Dans une récente sortie médiatique, le président d’Ensemble pour la République, Dieudonné Minlama Mintogo, a donné son avis sur les débats autour du franc CFA, qui agitent le microcosme politique et économique continental.
Dans son analyse, Dieudonné Minlama Mintogo situe dans un premier temps, le contexte dans lequel, les pourfendeurs du franc CFA, le considère comme étant ‘’une menace’’, pour la souveraineté des Etats de la zone franc, et qu’en outre, à travers cette monnaie, la France contribue à l’appauvrissement de ses anciennes colonies africaines.
Selon lui, cette situation est la conséquence directe de la crise migratoire dans les pays du Nord. « Cette crise menace la stabilité de ces pays. Certains gouvernements sont tombés à cause de cette crise. Cette crise fait le lit des politiques extrémistes. Elle mérite dont d’être traitée. Aussi, il me parait juste, au préalable de cerner les origines de cette crise, sinon elle va s’amplifier et pourquoi pas déstabiliser les pays du Nord. », indique-t-il.
Avant d’ajouter que « Comme vous le savez, l’Afrique n’offre plus d’espoir à sa jeunesse. Beaucoup de jeunes Africains meurent dans les océans en essayant de regagner l’Europe, dans des embarcations de fortune. A mon avis, il va falloir que l’Europe et l’Afrique se retrouvent pour discuter ».
Loin de s’arrêter à ce simple cliché, dans un second temps, Dieudonné Minlama Mintogo a esquissé des pistes de solutions à ce sujet qui délétère considérablement le climat entre les deux partenaires.

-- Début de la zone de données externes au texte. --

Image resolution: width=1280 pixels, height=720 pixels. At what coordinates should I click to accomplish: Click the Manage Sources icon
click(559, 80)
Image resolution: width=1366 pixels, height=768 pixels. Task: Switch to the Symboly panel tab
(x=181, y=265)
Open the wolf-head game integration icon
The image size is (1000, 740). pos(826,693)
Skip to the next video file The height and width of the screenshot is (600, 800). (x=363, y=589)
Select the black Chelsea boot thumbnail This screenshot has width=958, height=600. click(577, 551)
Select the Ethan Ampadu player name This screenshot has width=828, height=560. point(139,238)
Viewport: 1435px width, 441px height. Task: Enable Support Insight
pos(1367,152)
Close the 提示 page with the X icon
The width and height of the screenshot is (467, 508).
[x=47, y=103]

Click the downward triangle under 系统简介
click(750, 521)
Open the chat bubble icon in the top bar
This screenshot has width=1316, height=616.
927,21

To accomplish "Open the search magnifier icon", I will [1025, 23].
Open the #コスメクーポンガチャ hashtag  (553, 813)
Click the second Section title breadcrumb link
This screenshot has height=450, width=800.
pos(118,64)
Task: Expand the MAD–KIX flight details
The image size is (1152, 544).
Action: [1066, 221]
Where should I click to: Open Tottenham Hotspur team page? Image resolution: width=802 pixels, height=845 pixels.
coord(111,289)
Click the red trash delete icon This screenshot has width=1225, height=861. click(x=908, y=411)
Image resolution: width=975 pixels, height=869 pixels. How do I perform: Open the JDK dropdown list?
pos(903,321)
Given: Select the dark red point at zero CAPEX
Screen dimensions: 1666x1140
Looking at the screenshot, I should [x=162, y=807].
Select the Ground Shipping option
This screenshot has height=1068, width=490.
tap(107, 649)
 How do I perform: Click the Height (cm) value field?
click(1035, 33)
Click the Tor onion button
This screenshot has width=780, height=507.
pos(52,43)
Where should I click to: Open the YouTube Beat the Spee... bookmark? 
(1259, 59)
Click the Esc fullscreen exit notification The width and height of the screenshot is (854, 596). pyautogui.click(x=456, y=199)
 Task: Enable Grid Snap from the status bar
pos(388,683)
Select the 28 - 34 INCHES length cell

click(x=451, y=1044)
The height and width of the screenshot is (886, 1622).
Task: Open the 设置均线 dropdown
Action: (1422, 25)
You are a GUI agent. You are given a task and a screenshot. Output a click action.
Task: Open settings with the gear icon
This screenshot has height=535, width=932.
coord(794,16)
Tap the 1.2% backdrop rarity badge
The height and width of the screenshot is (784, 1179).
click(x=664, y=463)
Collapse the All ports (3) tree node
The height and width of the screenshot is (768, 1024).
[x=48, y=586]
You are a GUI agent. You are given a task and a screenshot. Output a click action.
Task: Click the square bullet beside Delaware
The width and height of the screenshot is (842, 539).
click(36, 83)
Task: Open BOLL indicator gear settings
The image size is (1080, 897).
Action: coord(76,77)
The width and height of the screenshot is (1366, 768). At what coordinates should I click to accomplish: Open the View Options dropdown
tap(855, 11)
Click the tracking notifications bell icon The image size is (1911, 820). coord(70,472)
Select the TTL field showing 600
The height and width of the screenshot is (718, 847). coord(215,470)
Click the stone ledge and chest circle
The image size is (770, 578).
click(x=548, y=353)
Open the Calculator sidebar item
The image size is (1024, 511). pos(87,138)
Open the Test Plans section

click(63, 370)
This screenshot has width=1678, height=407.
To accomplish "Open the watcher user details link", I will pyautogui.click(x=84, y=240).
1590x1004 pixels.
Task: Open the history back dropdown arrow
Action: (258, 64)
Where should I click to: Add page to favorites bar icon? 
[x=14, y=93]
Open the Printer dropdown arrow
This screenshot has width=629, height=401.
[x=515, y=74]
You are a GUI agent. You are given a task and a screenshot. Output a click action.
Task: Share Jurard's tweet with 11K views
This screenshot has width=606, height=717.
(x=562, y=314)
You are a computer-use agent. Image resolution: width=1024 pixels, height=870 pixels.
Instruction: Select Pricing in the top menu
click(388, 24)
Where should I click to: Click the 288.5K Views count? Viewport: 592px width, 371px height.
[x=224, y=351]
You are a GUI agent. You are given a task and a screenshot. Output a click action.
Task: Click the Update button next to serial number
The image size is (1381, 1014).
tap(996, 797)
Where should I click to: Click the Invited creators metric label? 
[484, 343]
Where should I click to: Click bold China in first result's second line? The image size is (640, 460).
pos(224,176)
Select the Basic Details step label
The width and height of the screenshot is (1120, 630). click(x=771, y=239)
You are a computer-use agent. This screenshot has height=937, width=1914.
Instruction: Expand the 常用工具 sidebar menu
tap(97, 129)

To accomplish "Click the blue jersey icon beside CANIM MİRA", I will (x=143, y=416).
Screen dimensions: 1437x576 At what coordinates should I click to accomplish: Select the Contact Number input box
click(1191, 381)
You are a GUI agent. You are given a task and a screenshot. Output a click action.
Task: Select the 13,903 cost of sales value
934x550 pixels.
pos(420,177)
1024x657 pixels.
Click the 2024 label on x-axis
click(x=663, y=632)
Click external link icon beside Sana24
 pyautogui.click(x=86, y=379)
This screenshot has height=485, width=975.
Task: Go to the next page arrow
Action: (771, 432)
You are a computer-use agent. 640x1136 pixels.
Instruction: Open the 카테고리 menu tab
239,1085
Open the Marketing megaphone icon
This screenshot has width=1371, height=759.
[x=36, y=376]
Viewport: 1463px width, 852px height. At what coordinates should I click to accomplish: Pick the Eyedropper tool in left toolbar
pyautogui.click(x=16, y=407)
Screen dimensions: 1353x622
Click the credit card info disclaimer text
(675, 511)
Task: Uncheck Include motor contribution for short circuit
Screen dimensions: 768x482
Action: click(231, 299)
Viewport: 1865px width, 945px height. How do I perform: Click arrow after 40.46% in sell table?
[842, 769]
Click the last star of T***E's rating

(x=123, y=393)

Ainsi, « du fait qu’il y a beaucoup à dire sur les relations entre les anciens colons et leurs colonies. Pour aller dans le concret, je milite pour une rencontre importante entre les pays colonisés et ceux qui les ont colonisés. Cette rencontre devrait déboucher sur un plan Marshall. Je pense que la colonisation, l’exploitation des matières premières, le franc CFA et autres, méritent bien une messe !», suggère-t-il.
Il étaye cette position par le fait que les opinions publiques ont considérablement évolué en Afrique ainsi qu’en Europe. Et que de ce fait, il estime que les situations ne peuvent plus restées en l’état.
Dans son analyse, Minlama Mintogo propose un ‘’Plan Marshall’’ qui devrait, selon lui, « permettre aux pays du Nord de nous aider à sortir de la situation actuelle. Pour que les jeunes Africains aient espoir et espérance de vie chez eux ».
Ce plan, explique-t-il, devrait être basé sur quatre points. A savoir : la reconversion de la dette dues par les pays africains aux anciennes colonies en projets d’infrastructures et en fonds en développement local, la délocalisation des entreprises européennes en Afrique pour transformer ne fut ce que 50 % de nos matières premières au niveau local, la révision de certains traités et accords et enfin, l’accompagnement démocratique.
Il indique enfin qu’il reste convaincu qu’un tel plan permettra à l’Afrique de retenir ses fils et à l’Europe de réduire de façon très significative ces migrations, qui à terme, peuvent la déstabiliser.
Cette position de Dieudonné Minlama Mintogo s’apparente à celle déjà évoquée par le président de la CEMAC, le Pr. Daniel Ona Ondo, du moins sur la forme. Car, le 14 février 2019, au siège de la Banque de France, il avait émis l’idée d’un échange franc sincère et dépassionné entre les différents partenaires que sont : les États de la CEMAC, la Banque de France, le FMI et la Banque mondiale sur ce sujet.
C’était à la faveur d’une table ronde de haut niveau qui avait pour thème : ‘’Quelles politiques monétaires et de change pour un développement durable dans les pays à faible revenu’’. Selon Daniel Ona Ondo, « A un moment, il faut s’asseoir pour parler du Fcfa et de son évolution. Si nous ne le faisons pas, nous risquons d’être confrontés au populisme et aux controverses des acteurs de toute sorte », avait-il alors indiqué.